◆ **Problem requirements**:
Once you reach the line with "You are a computer-use", copy it and every line after it exactly, up to the end of the data. Omit the pictures.

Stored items
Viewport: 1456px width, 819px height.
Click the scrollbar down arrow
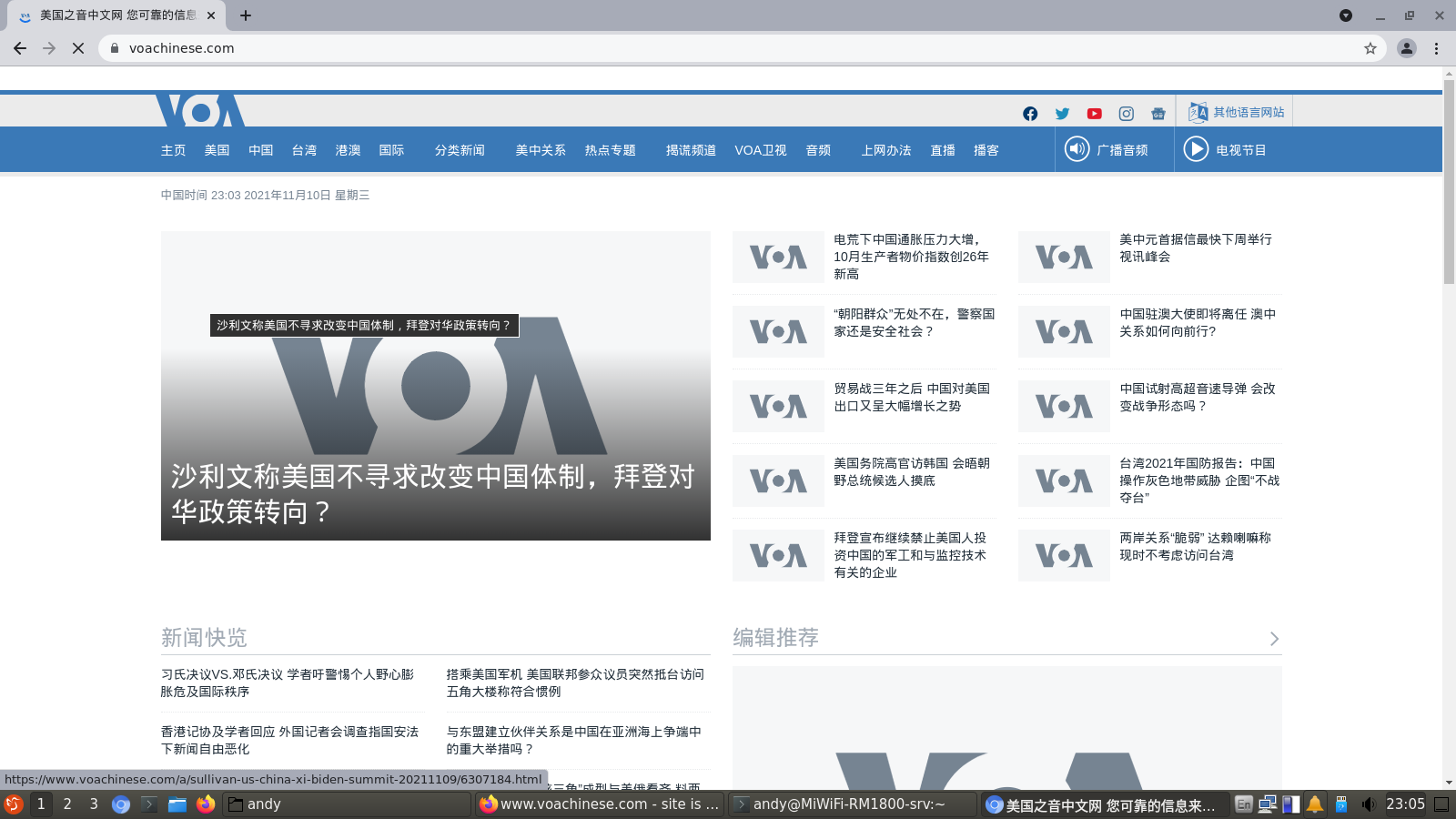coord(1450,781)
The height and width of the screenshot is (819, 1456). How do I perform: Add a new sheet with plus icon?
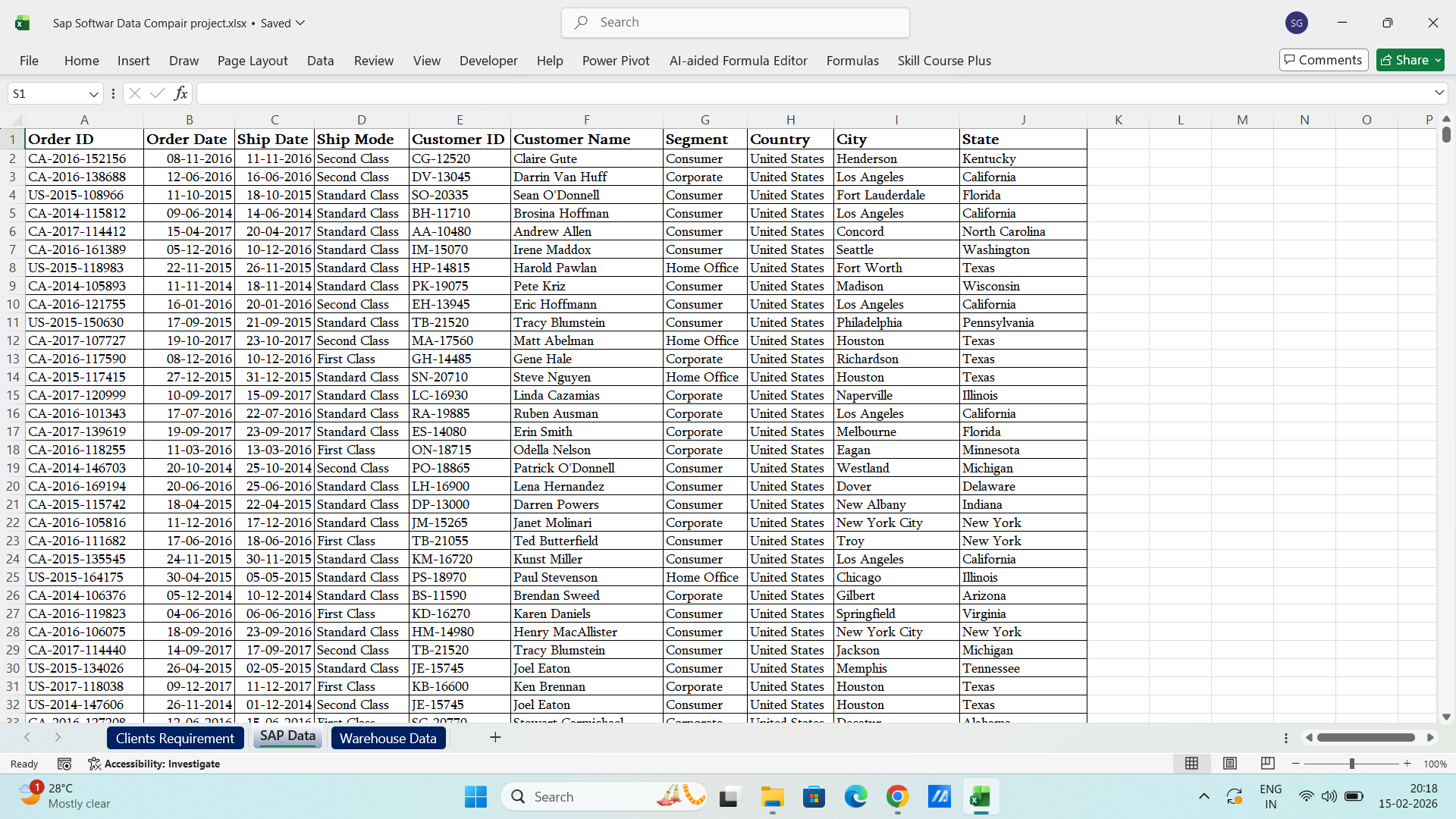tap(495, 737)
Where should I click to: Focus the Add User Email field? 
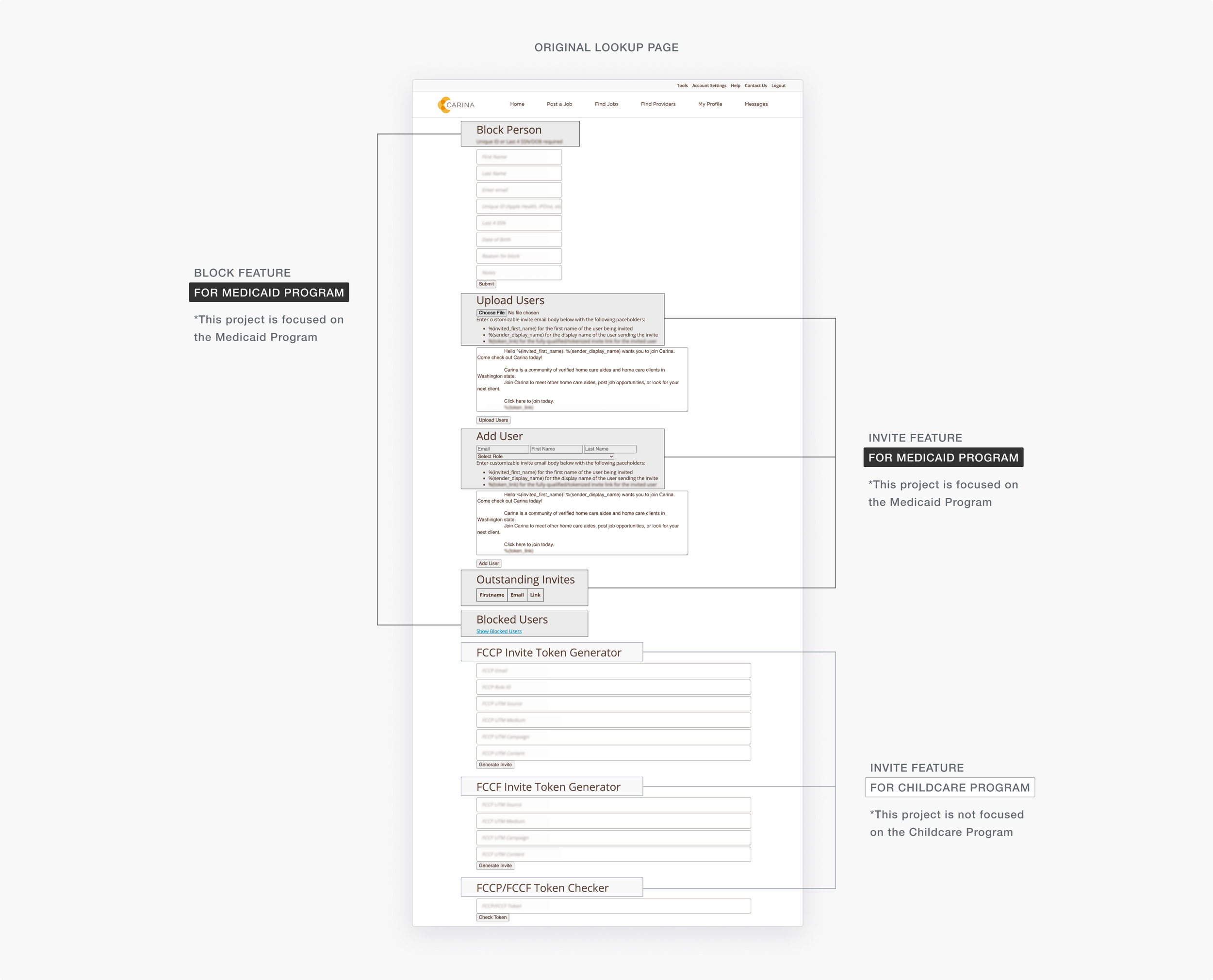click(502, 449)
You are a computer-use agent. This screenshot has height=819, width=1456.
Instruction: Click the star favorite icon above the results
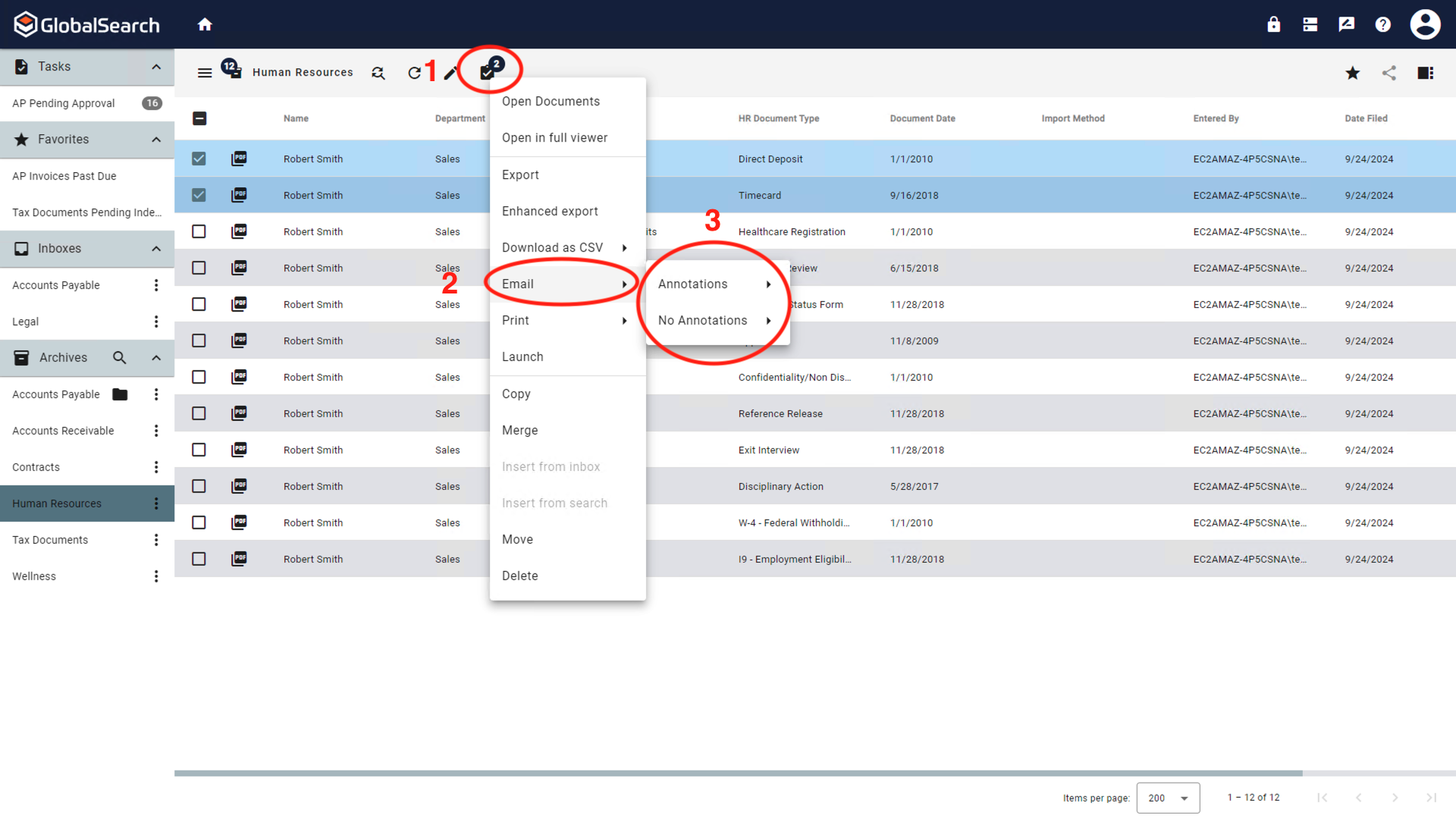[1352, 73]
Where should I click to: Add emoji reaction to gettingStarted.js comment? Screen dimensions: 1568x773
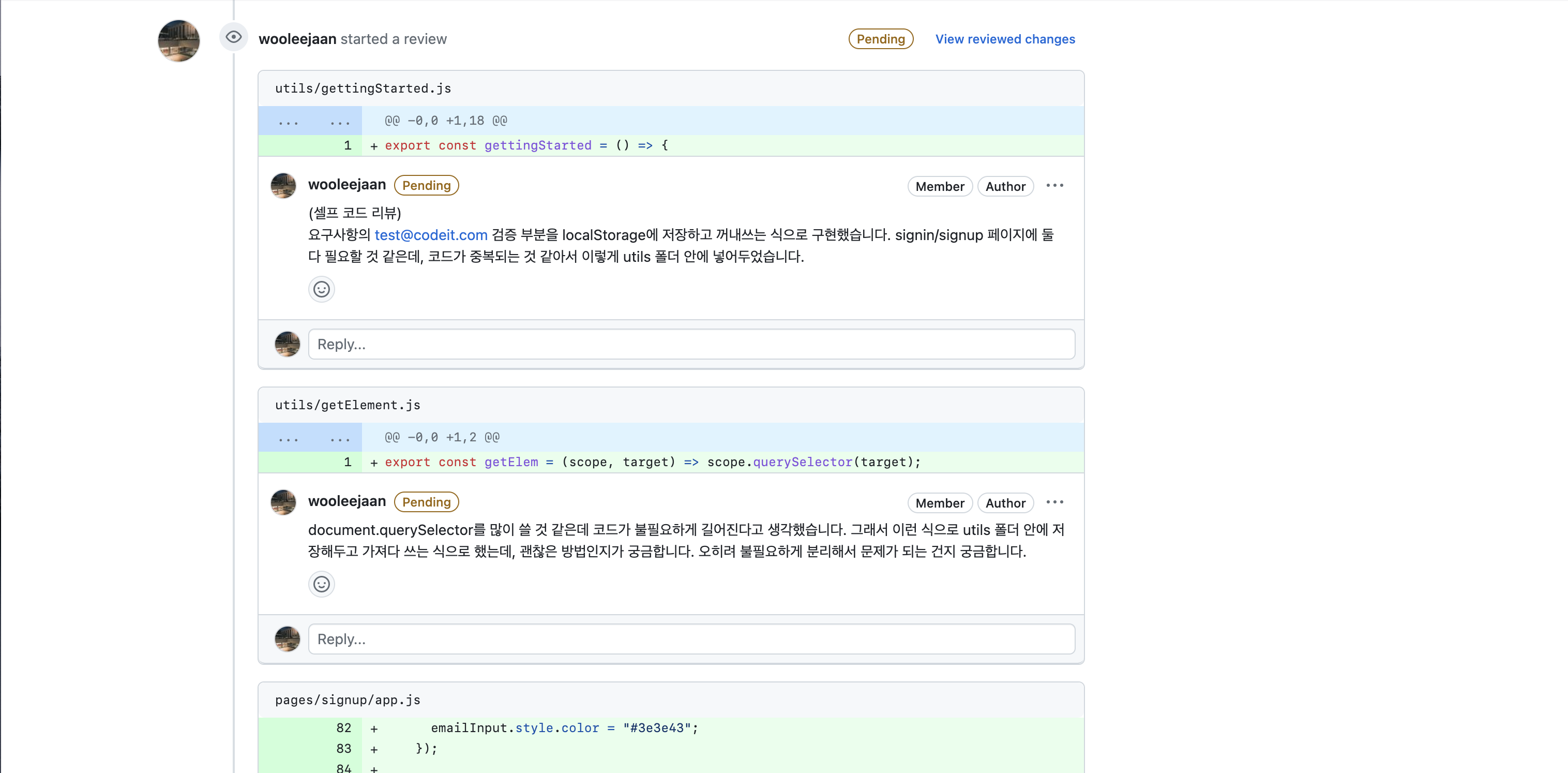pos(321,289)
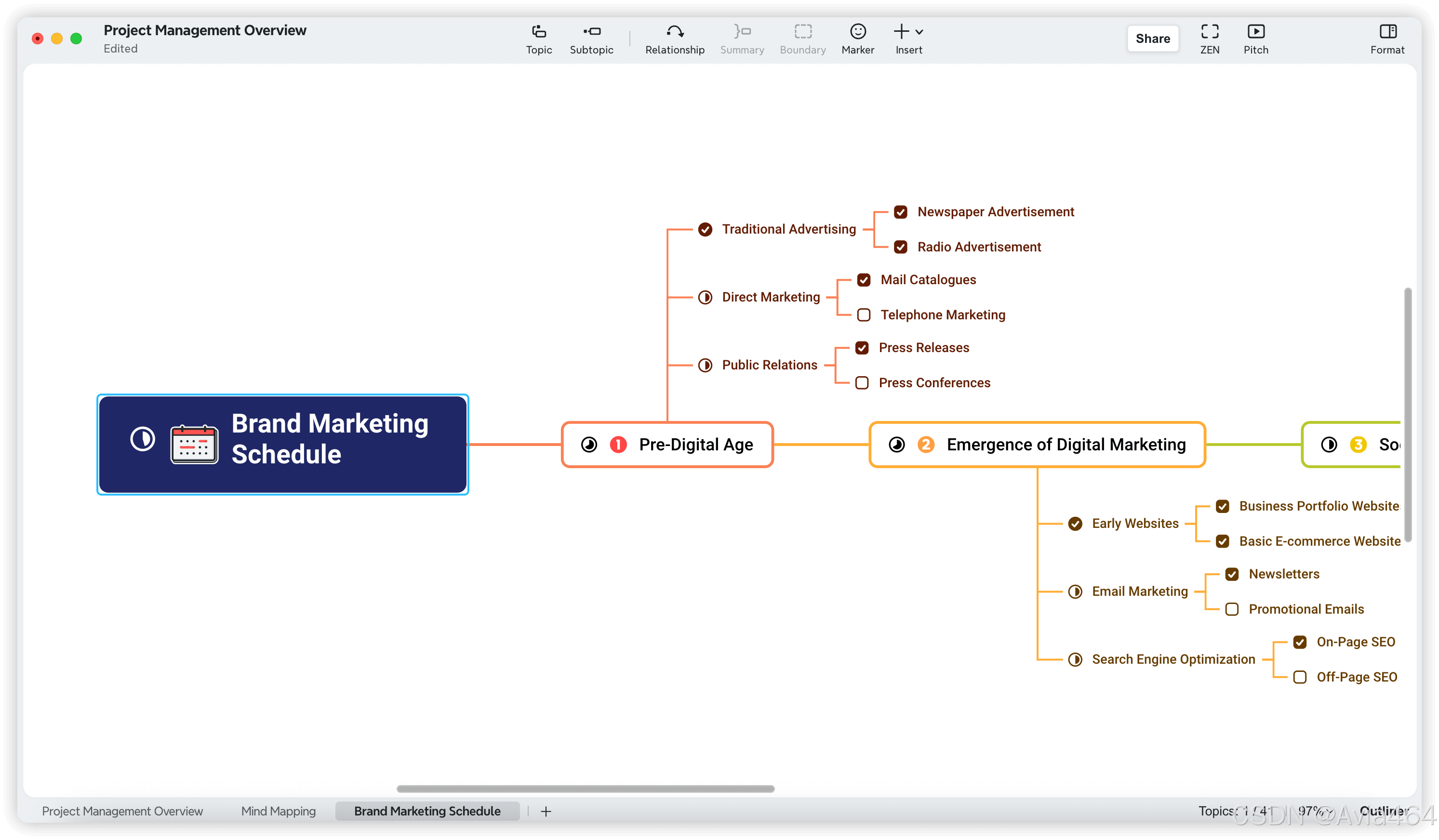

◆ **Result for this task**:
You are a computer-use agent. This screenshot has height=819, width=1456.
Instruction: Click the star favorite icon above the results
[1352, 73]
Where should I click to: Add emoji reaction to gettingStarted.js comment? Screen dimensions: 1568x773
pos(321,289)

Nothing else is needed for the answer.